You condition them to be alone, full stop.
And that conditioning, that transfer of negative value from punishment to personality, can echo through a lifetime.
But I'm not alone anymore. Emily's hand is in mine. The therapist's voice is in my head. The understanding of what happened, why it happened, how it happened... that knowledge is a kind of freedom.
I still struggle. I probably always will. But now, at least, I understand why. And understanding is the first step towards healing.
The taste is still bitter, but it's no longer the only taste I know.
AUTHOR'S NOTE
This story is based on my life.
Whilst dysphagia is often a side effect of other conditions, such as my own hemiplegia, I wanted to explore the impact that not understanding the simplicity of struggling to swallow can have on someone's life long term. The mechanics of the difficulty itself, the physical challenge of moving food from plate to stomach, is straightforward enough. But the psychological and social consequences of that struggle being misunderstood, punished, and pathologised? Those ripple outwards in ways that shaped my entire relationship with food, with social situations, with my own personality.
I still have issues with food and certain social situations to this day. The conditioning runs deep. Even now, decades later, there are moments when I feel seven years old again, monitoring every word, every bite, every interaction, waiting for someone to tell me I'm doing it wrong. I stop eating when others do, even if my plate is still only half eaten.
I chose not to muddy the water by including the accompanying conditions that, in my case, explained the dysphagia. Whilst dysphagia is less likely to come unaccompanied, it is possible, and for the sake of this exploration, I decided to go down this route. I wanted to isolate the swallowing difficulty itself, to show how something so apparently simple—eating too slowly—could be so catastrophically misinterpreted. Adding the complexity of hemiplegia or other visible conditions would have changed the story's focus. Teachers might have been more understanding, more likely to investigate, more willing to accommodate. The tragedy of my experience and Leo's is that the difficulty was invisible enough to be dismissed as behavioural, yet significant enough to cause real struggle.

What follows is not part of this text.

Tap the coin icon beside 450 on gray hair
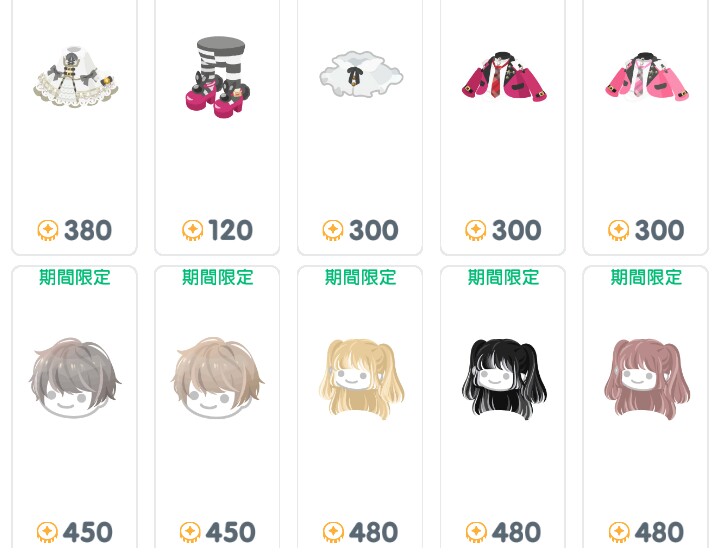Image resolution: width=720 pixels, height=552 pixels. coord(47,532)
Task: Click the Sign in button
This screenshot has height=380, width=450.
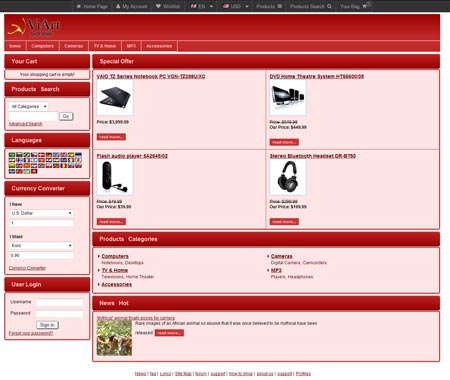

This is a story about what happens when a child's physical difference is mistaken for moral failure. About how institutional punishment can condition shame into the very act of being social, of being yourself. About how the lessons we learn in childhood dining halls can echo through a lifetime of group meals, dinner dates, and casual gatherings with friends.
If you've ever felt "too much" or "too slow" or "too different," if you've ever monitored your words or rationed your laughter or held back the spontaneous parts of yourself because you learnt early that being fully you was somehow wrong—this story is for you.
And if you're a teacher, a parent, a caregiver: please look deeper. That child who eats slowly, who seems distracted, who can't quite keep up; there might be a reason. There's almost always a reason.
Understanding costs nothing. But misunderstanding can cost everything.